Kerjaku tak bagus pagi ini, mungkin tak ada gunanya aku membantu Emak. Jujur pikiranku berkutat pada burung gereja yang berterbangan di langit dan di tepi pepohonan serbang. Dalam hati kecilku aku tetap bermimpi dan bermimpi. Pada impianku menjadi seekor burung gereja yang bebas dan melayang. Tapi, ada titik hitam yang menghalangi. Rasa yang membebaniku dan memberatkanku. Bingung, seperti berada di sudut jalan yang ku tahu jalan tujuannya tapi aku tak punya kendaraan untuk melaluinya.
Siang nanti Bang Juki kembali ke kota, haruskah ku biarkan hal itu terjadi. Tanpa diriku ikut bersamanya? Tak kusadari Emak berdiri di sebelahku, ia menyadari ternyata bahwa kerjaku tak bagus pagi ini.
‘Kau lihat itu nik?’ tanya Emak sambil melihat sekumpulan burung gereja yang terbang dan hinggap kian kemari di pohon.
“Aku lihat Mak!’
“Dirimu sama seperti itu, ada kalanya burung hinggap dan terbang kian kemari. Suatu saat mereka akan pergi ke tempat yang lebih nyaman dan meninggalkan rumah mereka yang sekarang mereka tempati’. Mungkin suatu saat pohon itu akan kering dan sumber makanan disekitar sini akan berkurang maka mereka harus pergi untuk tetap bertahan hidup.
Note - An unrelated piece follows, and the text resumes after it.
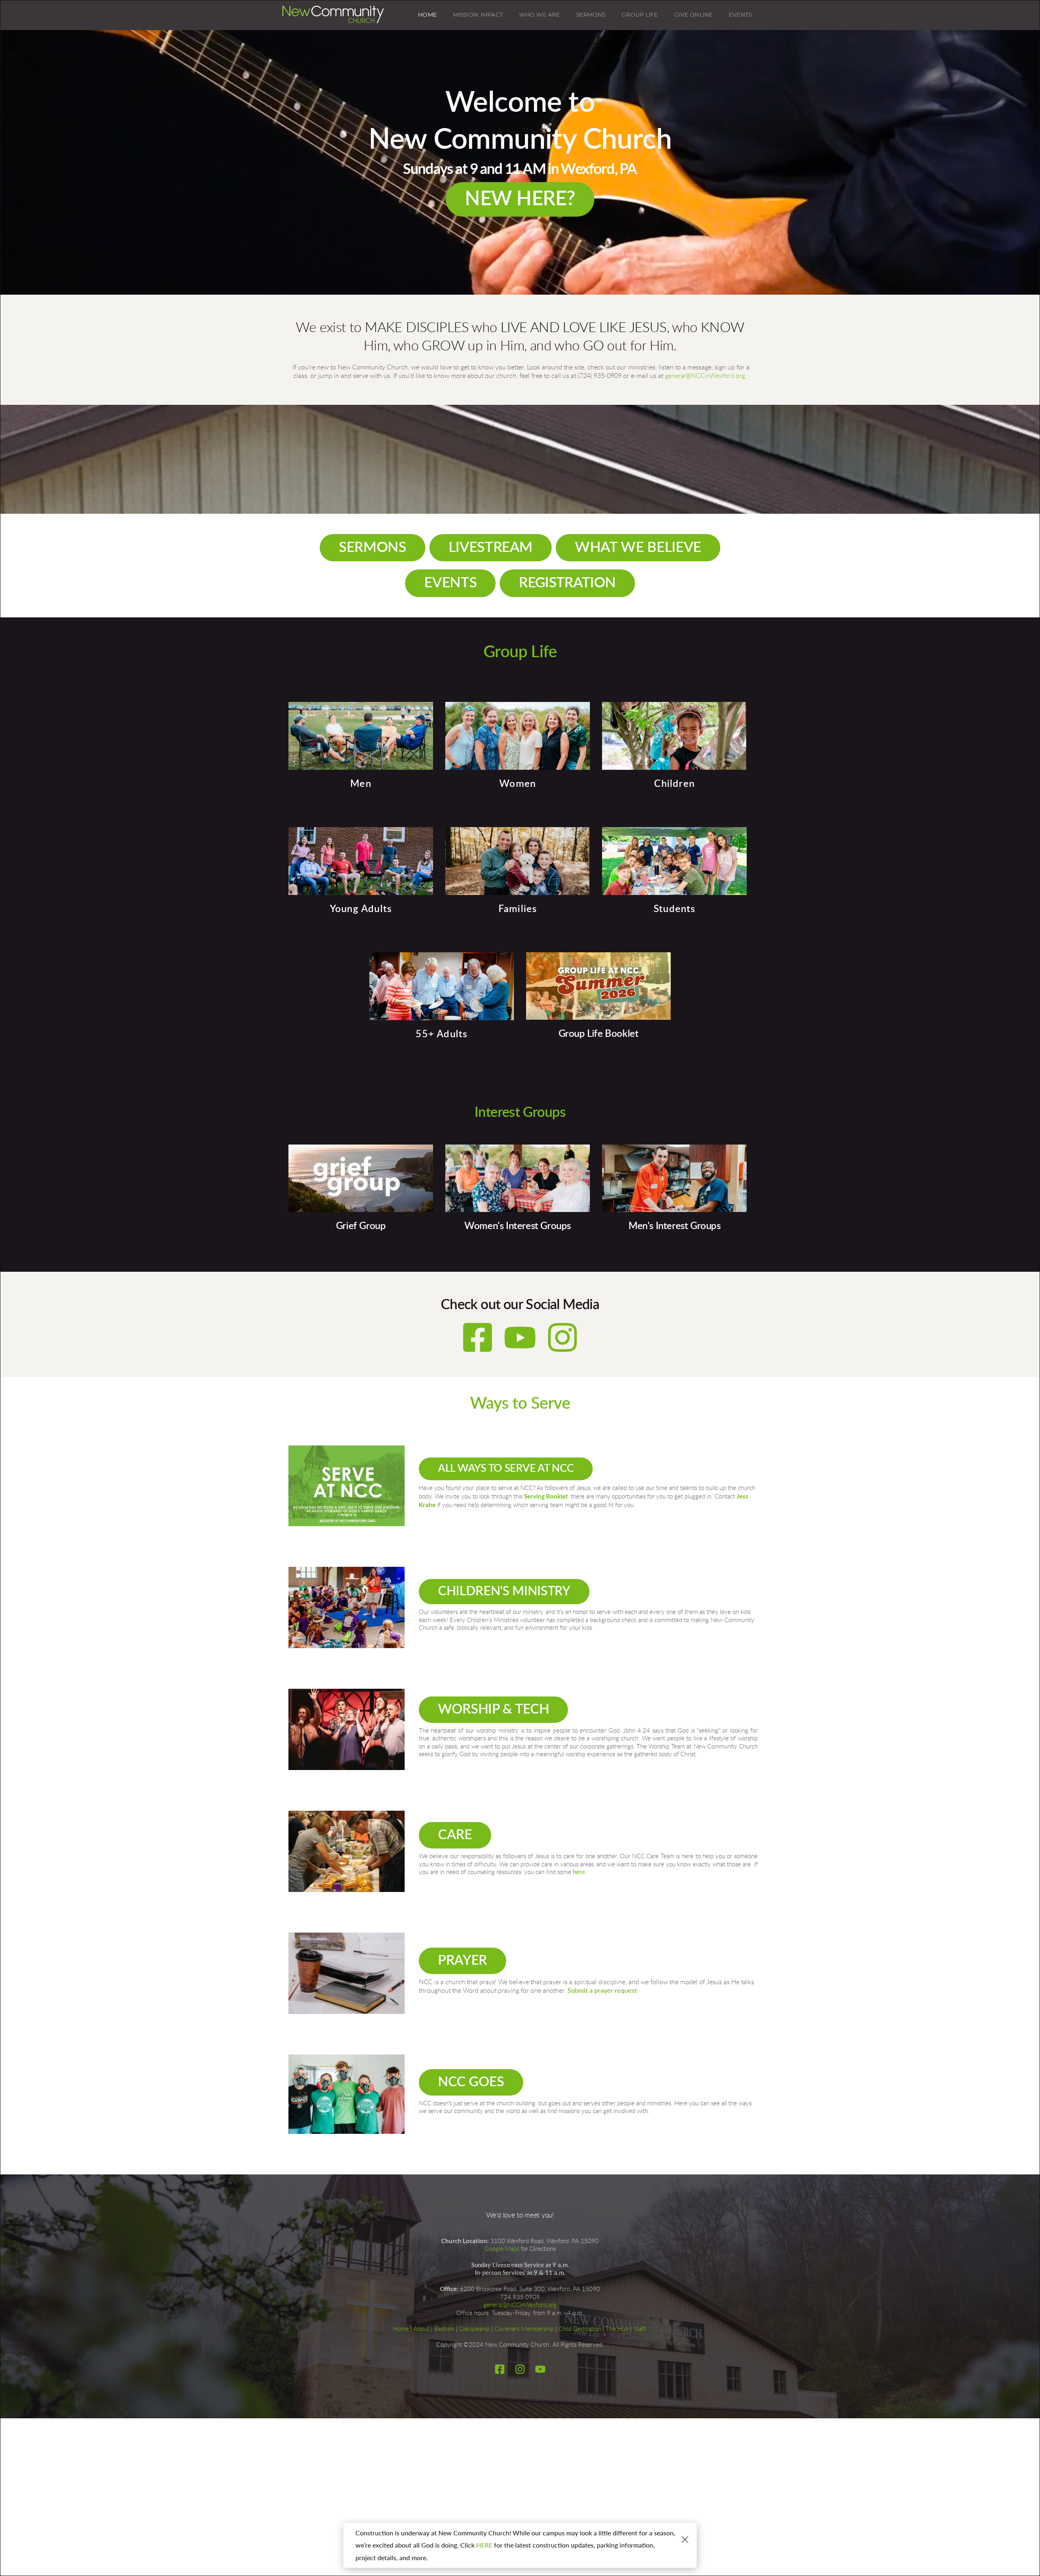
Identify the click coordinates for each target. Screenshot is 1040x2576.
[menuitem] (427, 15)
Mencari tempat yang lebih nyaman dan hijau.
“Tapi, Mak. Aku ingin tetap disini’, ucapku sambil menghela napas, sedangkan Emak hanya tersenyum dan menggangukkan kepala sambil menangis pelan terharu.
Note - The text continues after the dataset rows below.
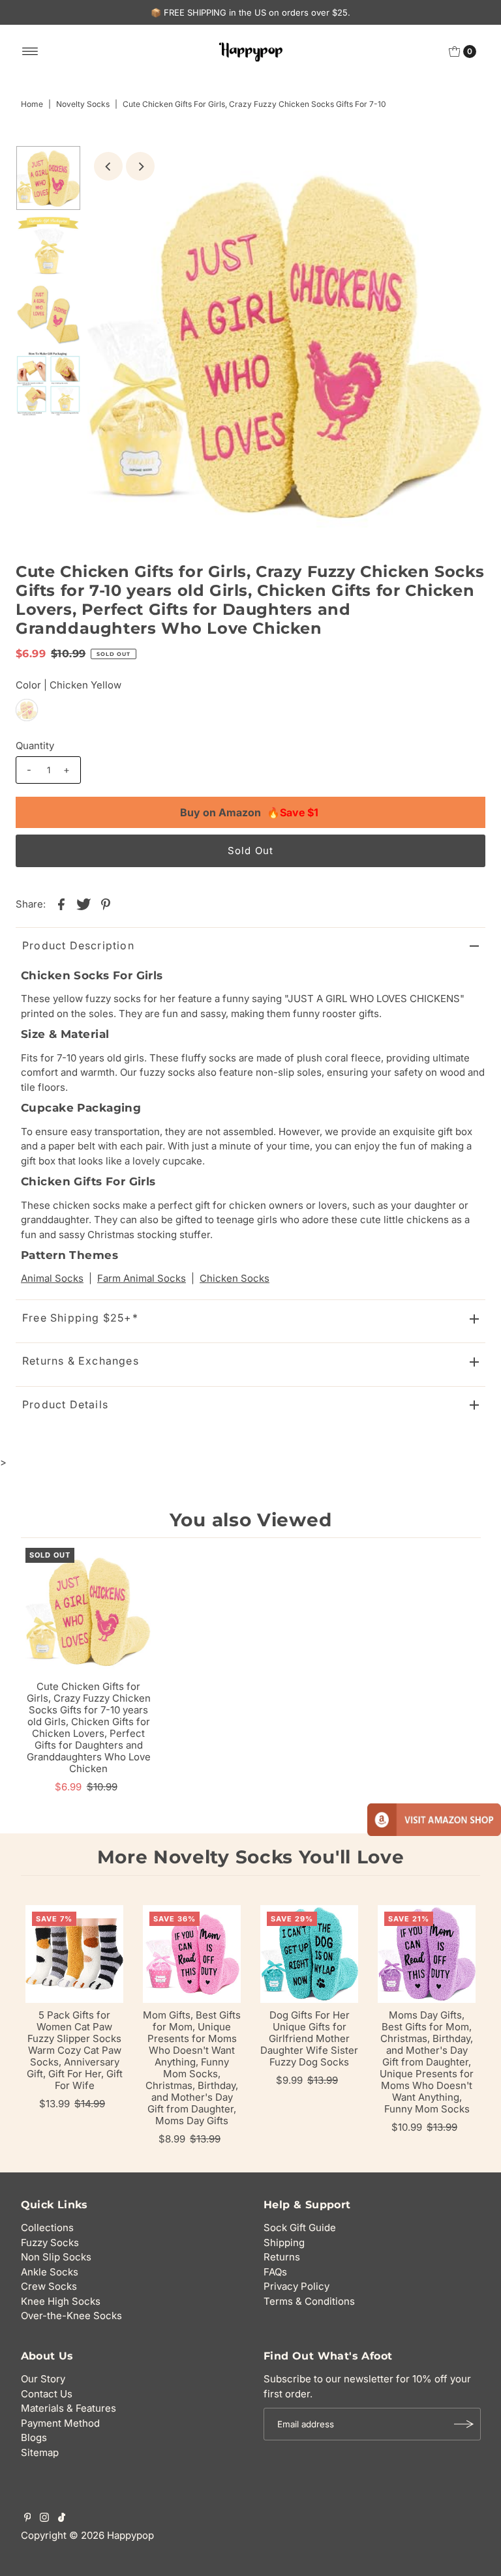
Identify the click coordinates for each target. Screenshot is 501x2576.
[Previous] (108, 166)
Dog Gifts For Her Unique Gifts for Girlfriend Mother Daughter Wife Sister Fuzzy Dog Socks (309, 2038)
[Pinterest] (27, 2518)
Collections (47, 2227)
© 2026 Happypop (111, 2535)
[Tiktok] (61, 2518)
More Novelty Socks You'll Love (250, 1857)
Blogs (34, 2437)
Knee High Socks (60, 2301)
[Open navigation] (30, 51)
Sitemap (40, 2452)
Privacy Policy (296, 2286)
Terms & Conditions (309, 2301)
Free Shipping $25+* (80, 1317)
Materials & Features (68, 2408)
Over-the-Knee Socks (71, 2315)
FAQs (275, 2272)
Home (32, 104)
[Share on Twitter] (83, 904)
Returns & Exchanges (80, 1360)
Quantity (35, 745)
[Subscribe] (464, 2424)
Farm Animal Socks (141, 1278)
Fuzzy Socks (50, 2242)
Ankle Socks (49, 2272)
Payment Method (60, 2423)
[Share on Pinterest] (105, 904)
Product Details (65, 1404)
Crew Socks (49, 2286)
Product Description (78, 945)
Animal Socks (52, 1278)
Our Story (43, 2379)
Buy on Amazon (249, 812)
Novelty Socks (83, 104)
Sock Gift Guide (300, 2227)
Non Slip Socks (56, 2257)
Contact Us (46, 2394)
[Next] (140, 166)
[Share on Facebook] (61, 904)
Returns (282, 2257)
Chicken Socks (234, 1278)
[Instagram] (44, 2518)
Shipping (284, 2242)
“Emak tahu, tapi apakah kau tidak ingin mewujudkan cita-cita Bapak?’ Bapak ingin kau kembali dan menjadi sarjana”.
Ku anggukkan kepala dan ku yakinkan diri kali ini, aku menangis dan tersenyum dalam pelukan Emak.
* * *
Kali ini dengan restu Bapak, aku melangkah meraih mimpi. Aku berkemas dan pamitan pada mereka. Bapak dan Emak yang ku cintai. Siang ini aku berangkat bersama Bang Juki, dengan membawa kunci untuk menuju pintu gerbang cita-citaku.
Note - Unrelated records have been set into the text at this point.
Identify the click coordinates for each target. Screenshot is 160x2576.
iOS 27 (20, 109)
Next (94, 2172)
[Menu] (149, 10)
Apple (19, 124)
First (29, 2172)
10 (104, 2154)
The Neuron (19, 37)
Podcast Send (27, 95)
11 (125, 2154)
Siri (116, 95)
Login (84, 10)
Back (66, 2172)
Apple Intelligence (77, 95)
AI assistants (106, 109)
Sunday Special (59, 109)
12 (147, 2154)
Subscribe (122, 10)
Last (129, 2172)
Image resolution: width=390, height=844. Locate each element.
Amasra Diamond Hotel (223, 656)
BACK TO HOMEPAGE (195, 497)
“Pergilah Nik, nanti pulang bawakan sinyal untuk Bapak!”
“Apa Pak, sinyal’ ucapku bingung.
“Itu lho…. alat yang sering di pakai Si Deno, anaknya Pak Haji Darman, yang bentuknya kotak. Dia sering bilang ke Bapak, coba kalau ada sinyal. Pasti benda itu bisa di pakai.
“Oh… olah….. itu mah HP Pak, ucap Bang Juki.
“Aku tertawa” mendengar itu. Tak ku sangka desa memang jauh berbeda dengan kota.
Sekarang dan kini aku pergi serta nanti aku akan bawakan sinyal untukmu Bapak!
Mungkin kisahku tak begitu syarat makna, tapi aku sadar akan gigihnya sebuah perjuangan dan pengorbanan. Kala tangan ini tak mampu meraih apa yang kau sayangi tapi ada mata ini yang akan membicarakan bahwa begitu indahnya cinta dan kasih sayang.